The arxiv version of this paper [1] is at https://arxiv.org/abs/2011.01192.
The codes in the paper are in the master branch. Please only use the master branch. Other branches are used for developments beyond this paper.
All codes are in Python 3. (We use 3.6.9 for experiments and 3.7.7 Jupyter Notebooks.)
The core codes are in the src directory, including the hdmm package from the HDMM paper [2], which is implemented based on the Ektelo package [3]. All the codes are implemented based on the hdmm package.
The codes for calculating strategies and errors are in src/fair_experiments.py.
The codes for water-filling algorithm is in src/bucket_filling.py and the function we use in our paper is query_sd.
For the variables, n is the size of data, k is the number of analysts, eps is the total privacy budget, rep is the number of iterations for optimizing the strategies. tol is the tolerance in the Water-filling Mechanism.
modes is a list of names of the mechanisms used in the experiment. They can be chosen from 'ind' (Independent), 'iden' (Identity), 'uni' (Utilitarian), 'fsum' (Weighted Utilitarian), 'buc_qsd' (Water-filling).
Ws is the workload set, Wr is the workload set to be evaluated (may be same as or different from Ws).
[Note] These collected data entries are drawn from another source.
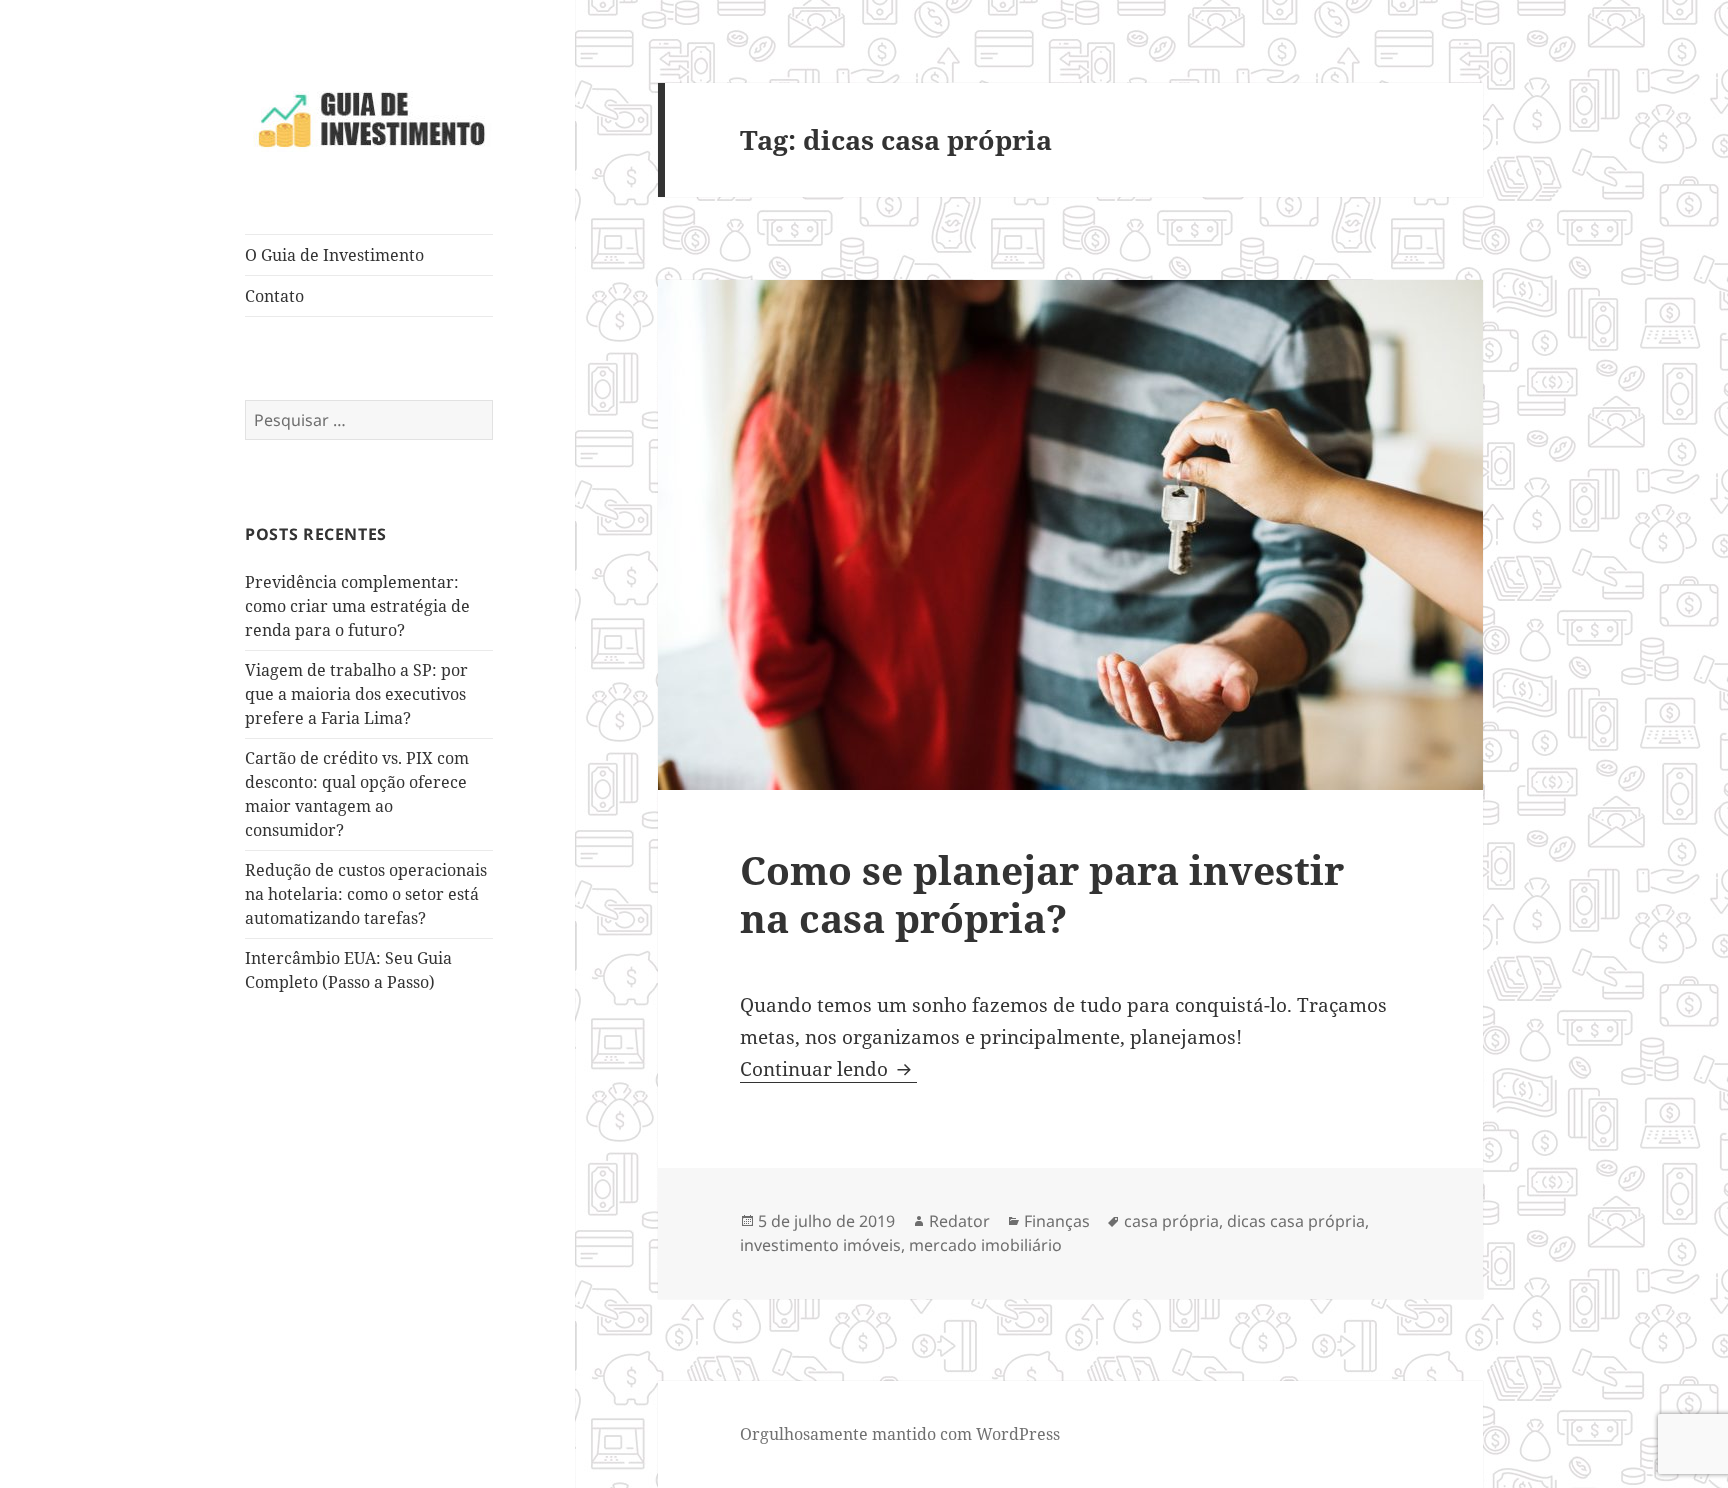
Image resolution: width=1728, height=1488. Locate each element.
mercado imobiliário (985, 1245)
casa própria (1171, 1221)
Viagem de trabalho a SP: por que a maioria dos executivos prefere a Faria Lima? (356, 694)
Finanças (1057, 1221)
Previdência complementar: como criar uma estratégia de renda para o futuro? (357, 606)
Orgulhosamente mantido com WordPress (900, 1434)
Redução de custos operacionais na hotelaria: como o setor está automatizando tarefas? (366, 894)
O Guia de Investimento (334, 255)
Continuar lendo (828, 1069)
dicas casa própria (1296, 1221)
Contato (274, 296)
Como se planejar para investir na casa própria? (1042, 893)
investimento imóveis (820, 1245)
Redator (959, 1221)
As and Ar are the strategy matrices for Ws and Wr, respectively. Ws, Wr, As, and Ar are all 1-d numpy arrays of Ektelo matrices.
qr, x, ans, sample are only used for data-dependent queries. qr is the name of queries and can be chosen from 'Linear', 'Median', 'Mode', 'Mean', 'Per_x' (x percentile). None and any other value is the same as 'Linear'. x is the data. ans is the true answer. sample is the number of iterations for calculating the expected errors.
We use eps=1.0, rep=10, sample=10000, tol=1e-3 as the default settings in our experiments. Note that the values may be different from the default values in the Python scripts.
The Python scripts and the Slurm job scripts for the experiments shown in the paper are as the follows:
Practical Settings (Section 5.3): practical_interference/race_vary.py, practical_interference/array_workload.sh
Marginal Workloads (Section 5.4): practical_interference/oneway_marginal_vary.py, practical_interference/array_marginal.sh
Tolerance for Water-filling Mechanism (Section 5.5): practical_tol/oneway_marginal_vary.py, practical_tol/array_marginal.sh
Data-dependent Non-linear Queries (Section 5.6): data_interference/mm_per_vary.py, data_interference/array_workload.sh
The Slurm job scripts show the exact experiment settings. The experiments ran on the Duke Computer Science Cluster.
[1] Pujol, D., Wu, Y., Fain, B., & Machanavajjhala, A. (2020). Budget Sharing for Multi-Analyst Differential Privacy. arXiv preprint arXiv:2011.01192.
[2] McKenna, R., Miklau, G., Hay, M., & Machanavajjhala, A. (2018). Optimizing error of high-dimensional statistical queries under differential privacy. Proceedings of the VLDB Endowment, 11(10), 1206-1219.
[3] Zhang, D., McKenna, R., Kotsogiannis, I., Hay, M., Machanavajjhala, A., & Miklau, G. (2018, May). Ektelo: A framework for defining differentially-private computations. In Proceedings of the 2018 International Conference on Management of Data (pp. 115-130).